• **CHALLENGE**
Please extend the passage below about the TD Beach to Beacon 10K, picking up right after its final sentence.

• **TEXT TO READ**

The American field is anchored by Jordan Hasay, a high school phenom and 16-time All-American at Oregon who ran her first 10K as a professional runner at the 2014 TD Beach to Beacon, finishing fourth with an impressive 32:20. She will be challenged by Emily Sisson, who won both the NCAA Indoor (in record time) and Outdoor 5000m in 2015 and has a PB 32:18 at 10K since turning pro last fall; and Aliphine Tuliamuk, a former Wichita State star who recently became an American citizen and placed eighth in the 10,000m in the U.S. Olympic trials. She recorded the fifth-fastest 10,000m in NCAA history (32:07.20). Sara Hall, who won the 2012 USA Cross Country Championship, also is in the field.
(Unofficial) Maine Road Race Champions to be Crowned
The TD Beach to Beacon 10K attracts the state’s top road racers who vie in the Maine Resident races each year for the unofficial title as Maine Road Race Champion.

• **DATA RECORDS**
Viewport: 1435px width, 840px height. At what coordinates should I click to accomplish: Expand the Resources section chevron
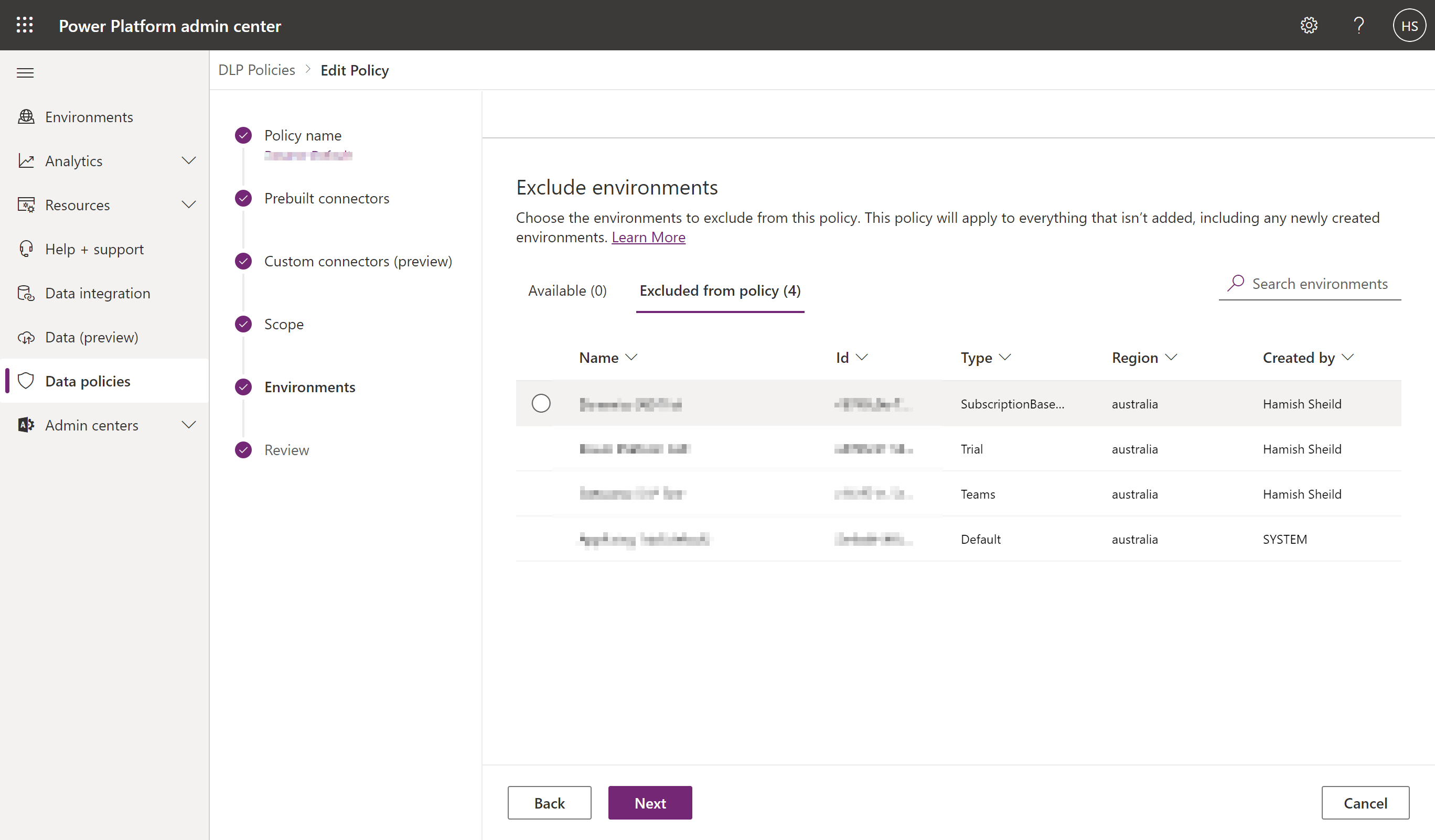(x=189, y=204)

* * *

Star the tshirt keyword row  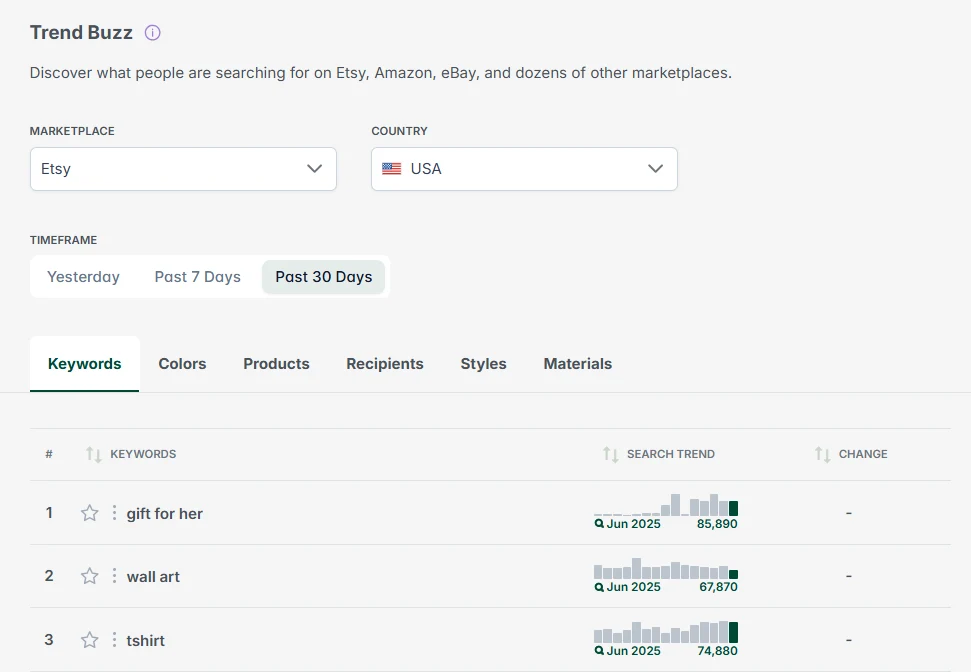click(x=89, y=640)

• **WRITTEN ANSWER**
On the women’s side, Erica Jesseman, 27, of Scarborough is back seeking her third crown in four years. She is having a strong season on the roads, winning the Patriot 5K and finishing second at the L.L. Bean 10K to an out-of-state runner. But it won’t be easy with the return of Michelle Lilienthal, 34, of Portland, a professional runner who set the Maine course record (33:39) to beat Jesseman in 2014. She attended a wedding last year, missing the race. Lilienthal beat Jesseman in the Ocean Park 5K on July 29 in their final TD Beach to Beacon tune up.
Three-time champ Sheri Piers, 45, of Falmouth also will be in the hunt and will be favored in the Open Master’s category as well.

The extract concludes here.